***** PROVIDED ENTRIES

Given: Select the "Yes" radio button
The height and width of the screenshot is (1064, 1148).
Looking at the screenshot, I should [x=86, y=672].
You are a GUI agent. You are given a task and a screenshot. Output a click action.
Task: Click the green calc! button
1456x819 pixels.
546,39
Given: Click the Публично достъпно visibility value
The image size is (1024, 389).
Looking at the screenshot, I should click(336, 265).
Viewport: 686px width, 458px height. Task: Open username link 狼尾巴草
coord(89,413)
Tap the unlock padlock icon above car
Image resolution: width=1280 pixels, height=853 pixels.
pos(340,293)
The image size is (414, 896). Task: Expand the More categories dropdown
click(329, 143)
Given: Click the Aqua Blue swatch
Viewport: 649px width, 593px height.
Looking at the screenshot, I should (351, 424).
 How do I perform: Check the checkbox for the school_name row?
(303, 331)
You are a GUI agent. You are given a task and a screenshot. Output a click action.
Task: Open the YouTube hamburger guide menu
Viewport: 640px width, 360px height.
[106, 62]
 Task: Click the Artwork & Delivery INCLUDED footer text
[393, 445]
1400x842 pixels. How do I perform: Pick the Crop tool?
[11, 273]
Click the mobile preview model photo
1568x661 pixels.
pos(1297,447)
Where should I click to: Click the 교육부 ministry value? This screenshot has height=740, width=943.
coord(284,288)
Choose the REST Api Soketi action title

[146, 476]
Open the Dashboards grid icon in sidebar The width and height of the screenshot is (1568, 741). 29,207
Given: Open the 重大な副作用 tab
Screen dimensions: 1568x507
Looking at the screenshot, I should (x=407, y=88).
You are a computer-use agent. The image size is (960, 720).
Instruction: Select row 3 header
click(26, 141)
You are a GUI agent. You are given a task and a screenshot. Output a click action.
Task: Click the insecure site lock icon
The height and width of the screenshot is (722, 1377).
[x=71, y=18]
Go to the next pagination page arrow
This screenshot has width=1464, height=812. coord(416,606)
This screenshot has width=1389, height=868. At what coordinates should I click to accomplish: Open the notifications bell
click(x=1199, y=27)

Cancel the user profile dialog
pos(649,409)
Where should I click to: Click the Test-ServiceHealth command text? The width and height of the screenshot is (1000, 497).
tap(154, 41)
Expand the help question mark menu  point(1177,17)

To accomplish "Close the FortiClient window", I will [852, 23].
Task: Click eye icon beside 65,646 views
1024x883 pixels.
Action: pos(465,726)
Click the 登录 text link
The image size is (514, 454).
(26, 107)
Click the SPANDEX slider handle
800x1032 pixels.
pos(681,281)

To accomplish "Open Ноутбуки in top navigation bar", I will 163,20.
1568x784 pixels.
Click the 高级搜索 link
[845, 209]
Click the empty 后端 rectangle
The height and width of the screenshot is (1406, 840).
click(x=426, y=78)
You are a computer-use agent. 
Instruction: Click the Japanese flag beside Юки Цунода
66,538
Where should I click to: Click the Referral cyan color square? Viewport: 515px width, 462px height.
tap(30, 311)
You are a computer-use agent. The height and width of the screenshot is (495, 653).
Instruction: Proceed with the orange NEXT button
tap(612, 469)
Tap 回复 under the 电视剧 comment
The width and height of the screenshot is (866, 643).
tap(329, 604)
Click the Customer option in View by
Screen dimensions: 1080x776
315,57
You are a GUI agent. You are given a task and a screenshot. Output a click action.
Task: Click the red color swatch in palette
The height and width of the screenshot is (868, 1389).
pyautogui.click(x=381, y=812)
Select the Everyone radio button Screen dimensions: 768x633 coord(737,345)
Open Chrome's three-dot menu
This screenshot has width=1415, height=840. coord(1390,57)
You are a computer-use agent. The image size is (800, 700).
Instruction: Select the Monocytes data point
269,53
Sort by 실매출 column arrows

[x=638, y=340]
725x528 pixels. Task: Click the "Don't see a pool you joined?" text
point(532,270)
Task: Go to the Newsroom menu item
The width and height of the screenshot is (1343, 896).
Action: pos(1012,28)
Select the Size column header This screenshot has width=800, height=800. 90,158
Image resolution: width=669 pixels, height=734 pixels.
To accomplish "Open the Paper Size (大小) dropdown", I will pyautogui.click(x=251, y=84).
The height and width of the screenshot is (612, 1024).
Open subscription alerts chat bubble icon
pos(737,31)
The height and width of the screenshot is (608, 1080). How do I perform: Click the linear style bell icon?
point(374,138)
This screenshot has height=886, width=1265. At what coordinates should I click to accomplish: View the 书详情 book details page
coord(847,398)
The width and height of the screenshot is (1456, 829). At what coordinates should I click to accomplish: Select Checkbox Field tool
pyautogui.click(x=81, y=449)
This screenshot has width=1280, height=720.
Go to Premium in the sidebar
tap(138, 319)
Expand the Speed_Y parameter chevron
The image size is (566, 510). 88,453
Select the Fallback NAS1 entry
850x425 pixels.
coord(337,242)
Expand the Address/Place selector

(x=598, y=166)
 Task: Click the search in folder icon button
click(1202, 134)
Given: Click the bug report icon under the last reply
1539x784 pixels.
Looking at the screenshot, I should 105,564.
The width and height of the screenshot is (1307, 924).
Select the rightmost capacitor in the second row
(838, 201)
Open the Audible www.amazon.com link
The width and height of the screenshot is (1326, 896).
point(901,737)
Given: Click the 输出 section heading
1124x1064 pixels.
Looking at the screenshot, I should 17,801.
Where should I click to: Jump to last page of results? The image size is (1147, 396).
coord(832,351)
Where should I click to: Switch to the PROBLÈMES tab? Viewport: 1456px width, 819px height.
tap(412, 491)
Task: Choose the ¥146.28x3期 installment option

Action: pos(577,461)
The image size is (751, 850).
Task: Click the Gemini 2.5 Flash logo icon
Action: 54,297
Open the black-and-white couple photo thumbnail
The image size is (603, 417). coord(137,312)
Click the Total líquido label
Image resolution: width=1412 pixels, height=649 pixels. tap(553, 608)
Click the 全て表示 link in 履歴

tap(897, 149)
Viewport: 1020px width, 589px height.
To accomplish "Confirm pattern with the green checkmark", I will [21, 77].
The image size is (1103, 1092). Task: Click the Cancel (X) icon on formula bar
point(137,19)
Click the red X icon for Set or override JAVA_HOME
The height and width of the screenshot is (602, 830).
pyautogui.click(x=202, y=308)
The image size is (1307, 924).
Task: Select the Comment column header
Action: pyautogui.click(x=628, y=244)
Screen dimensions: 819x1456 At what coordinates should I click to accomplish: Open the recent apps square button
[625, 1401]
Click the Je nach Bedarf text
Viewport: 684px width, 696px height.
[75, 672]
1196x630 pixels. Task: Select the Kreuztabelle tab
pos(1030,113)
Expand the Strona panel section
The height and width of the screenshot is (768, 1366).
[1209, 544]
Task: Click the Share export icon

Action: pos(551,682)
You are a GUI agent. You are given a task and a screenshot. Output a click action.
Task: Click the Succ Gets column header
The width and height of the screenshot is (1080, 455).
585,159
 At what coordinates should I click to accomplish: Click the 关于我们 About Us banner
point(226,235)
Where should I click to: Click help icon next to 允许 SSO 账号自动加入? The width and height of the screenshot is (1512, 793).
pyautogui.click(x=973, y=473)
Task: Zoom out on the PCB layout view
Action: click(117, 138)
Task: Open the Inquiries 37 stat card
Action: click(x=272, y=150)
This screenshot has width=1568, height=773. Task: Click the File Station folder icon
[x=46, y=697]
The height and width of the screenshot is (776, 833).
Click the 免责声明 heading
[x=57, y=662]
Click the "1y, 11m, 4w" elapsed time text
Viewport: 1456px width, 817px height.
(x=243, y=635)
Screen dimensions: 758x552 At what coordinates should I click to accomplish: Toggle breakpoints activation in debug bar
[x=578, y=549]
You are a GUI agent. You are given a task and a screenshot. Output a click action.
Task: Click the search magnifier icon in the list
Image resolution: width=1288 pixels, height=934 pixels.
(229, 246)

**********

Copy the material again, starting at the line containing "Task: Click the Share export icon" and ending at the line containing "point(226,235)", and adjust every coordinate in the answers by adding -37.

* _REPLY TO THE EXERCISE_:
Task: Click the Share export icon

Action: pos(514,645)
You are a GUI agent. You are given a task and a screenshot. Output a click action.
Task: Click the Succ Gets column header
The width and height of the screenshot is (1080, 455).
548,122
 At what coordinates should I click to accomplish: Click the 关于我们 About Us banner
point(189,198)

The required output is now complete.